The Illinois River is a tributary of the Arkansas River, approximately 100 mi (160 km) long, between the States of Arkansas and Oklahoma. The Illinois River rises in the Ozark Mountains in the northwest corner of Arkansas (Washington County) and flows west into northeast Oklahoma. The Oklahoma portion of the Illinois River is currently designated as a scenic river. In addition, several segments of the Illinois River are on the State of Oklahoma's 303(d) list (impaired waters list) for total phosphorus, while the main-stem Illinois River in Arkansas is not listed for total phosphorus. However, several tributaries (e.g., Osage Creek, Muddy Fork, and Spring Creek) to the Illinois River in Arkansas are currently on the Arkansas 303(d) list for total Start Printed Page 2861phosphorus. The purpose of this project is to develop a scientifically robust watershed model to determine the reductions in phosphorus loads that are needed to meet water quality standards in both States. This watershed model will serve as a tool to effectively identify nutrient reductions needed to ensure that water quality standards for phosphorus are protected in both States; and, to devise varying allocation and load reductions scenarios needed to guide appropriate point and non-point source controls.

Specifically, EPA is soliciting technical information on measurements of nutrients and related constituents in surface waters, and all associated information needed to support development of the Illinois River Watershed model and one or more planned TMDLs. Examples of data requested include:

1. Monitoring data of nutrients, sediment, flow, water temperature, dissolved oxygen and organics (oxygen demand) for any locations within the Illinois River watershed, including the main-stem, its tributaries and other water-bodies.

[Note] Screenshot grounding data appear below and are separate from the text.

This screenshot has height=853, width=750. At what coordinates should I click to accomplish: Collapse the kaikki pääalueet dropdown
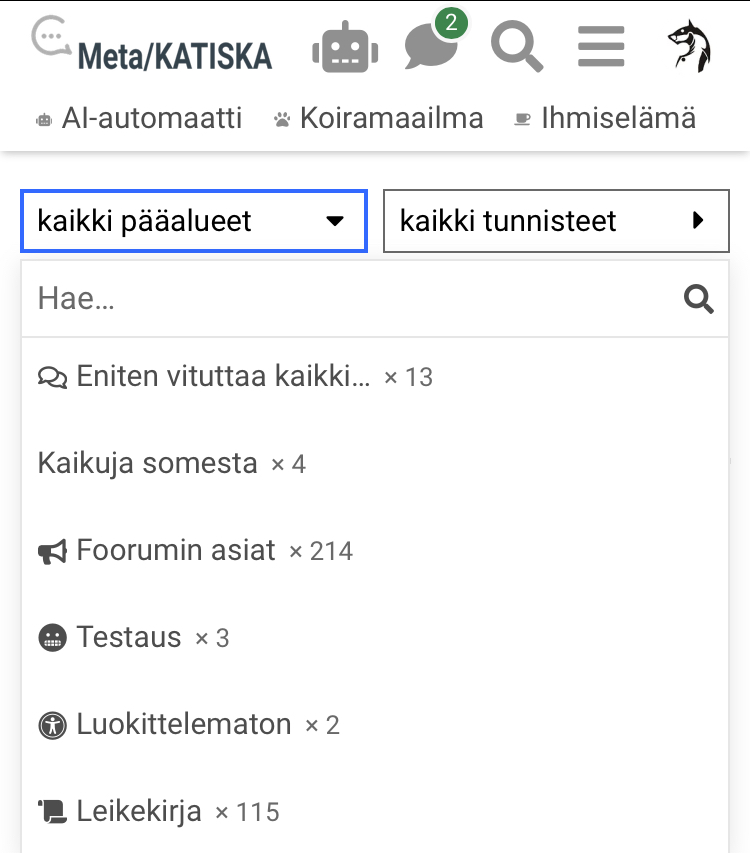194,221
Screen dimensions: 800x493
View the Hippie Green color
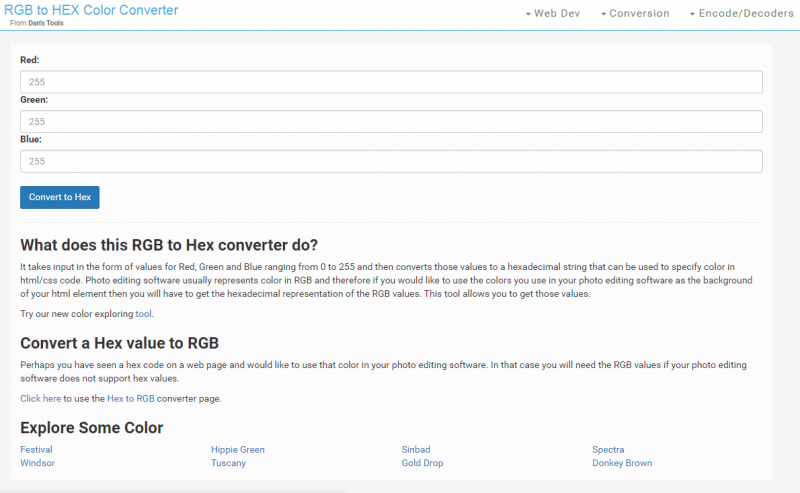click(238, 450)
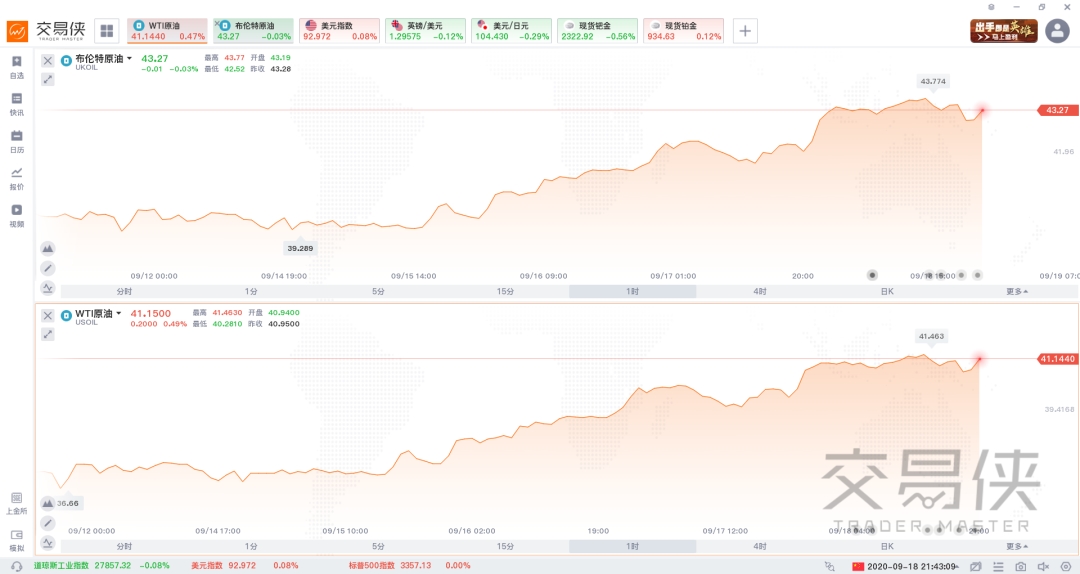Expand 更多 timeframes on the Brent chart
Screen dimensions: 1080x574
pyautogui.click(x=1017, y=292)
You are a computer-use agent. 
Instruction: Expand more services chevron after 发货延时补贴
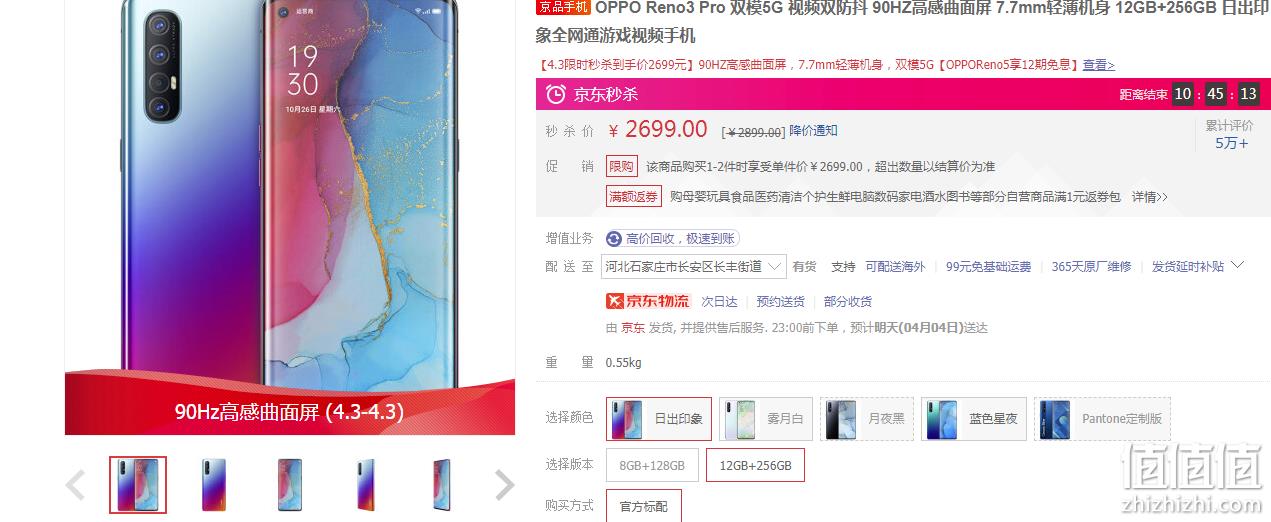point(1237,265)
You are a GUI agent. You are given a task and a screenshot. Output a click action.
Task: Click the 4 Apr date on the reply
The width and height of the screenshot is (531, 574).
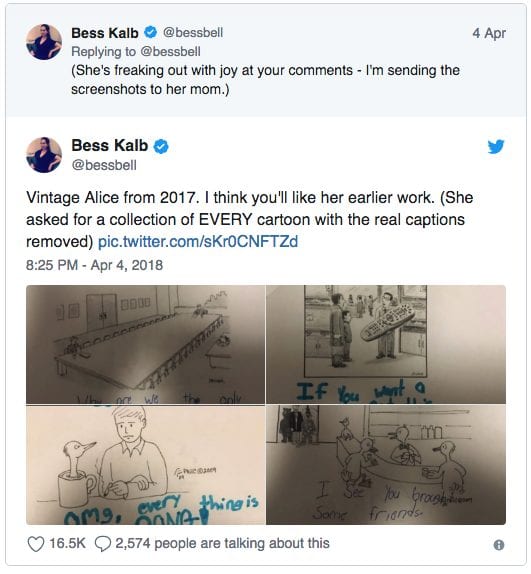pyautogui.click(x=489, y=33)
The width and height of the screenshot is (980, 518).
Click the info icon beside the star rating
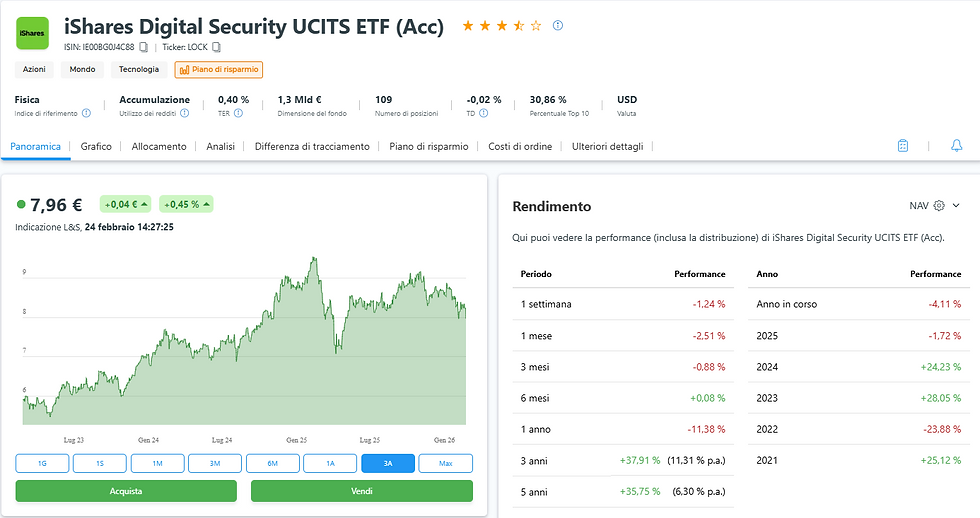(558, 26)
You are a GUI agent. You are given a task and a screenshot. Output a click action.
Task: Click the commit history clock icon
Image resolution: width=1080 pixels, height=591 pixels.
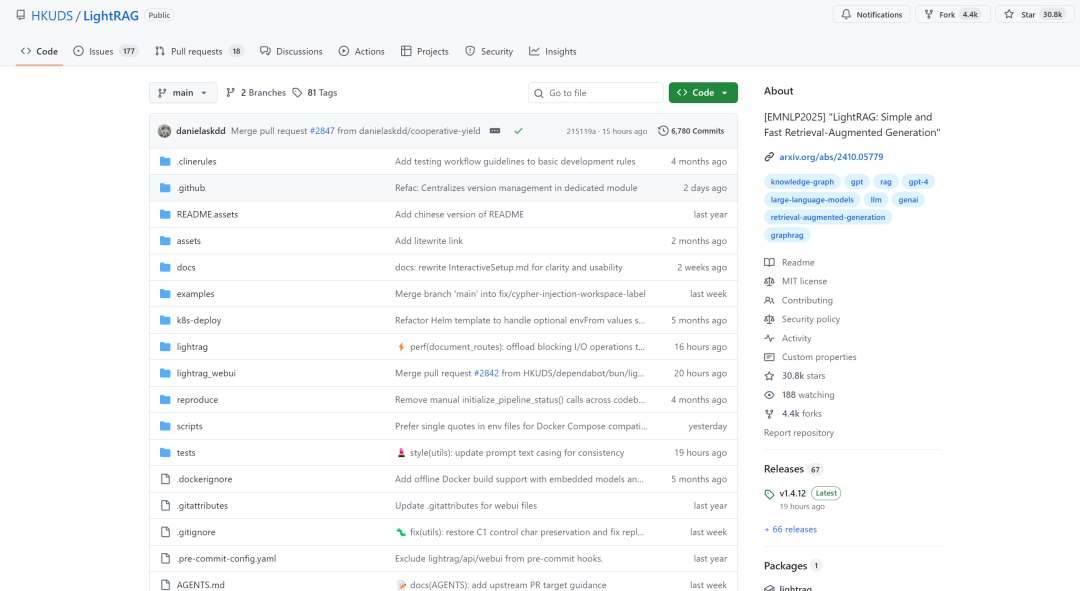click(x=663, y=131)
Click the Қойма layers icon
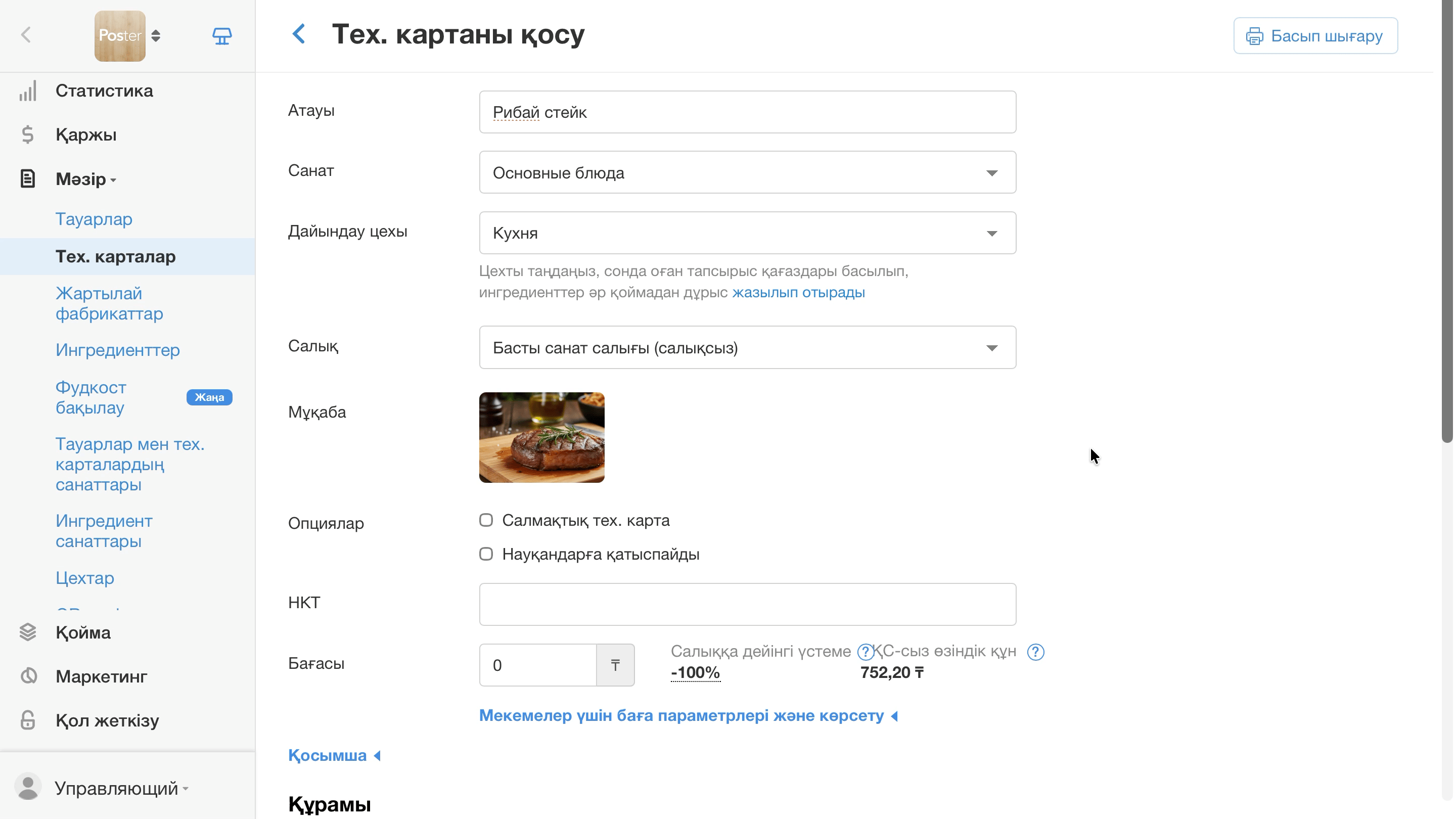 point(28,632)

2. Watershed land use/land cover characteristics, including topography, hydrography, drainage patterns, soils, cropping patterns, and other potential nutrient sources. GIS (geographic information system) coverage is preferred for this type of spatial data.

3. Precipitation and meteorological data, including evaporation, air temperature, wind movement, solar radiation, dew-point temperature, and cloud cover. Daily data for the 1980-2010 time periods is needed. Precipitation data at shorter time intervals, (e.g., hourly or 15-minute) is needed for some locations to provide adequate coverage and definition of rainfall patterns across the watershed.

4. Hydrography and geomorphological data for channels and major water-bodies, including channel lengths and slopes, cross-sections and geometry, bed composition (sediment particle sizes, nutrients), stage/storage/surface area information, etc. Prior flood insurance and associated modeling studies would be useful.

5. Other nutrient source information and/or water quality assessments specifically addressing wastewater discharges, agricultural water diversions and/or agricultural return flows, water supply intake structures, and information regarding the distribution, population and locations of feedlots, pastures, cattle and poultry houses.

6. Prior investigations and modeling studies that analyze monitoring data, describe agronomic and poultry practices, estimate nonpoint source loading rates for nutrients by source category, assess water quality impacts and/or biotic endpoints for any sites within the watershed.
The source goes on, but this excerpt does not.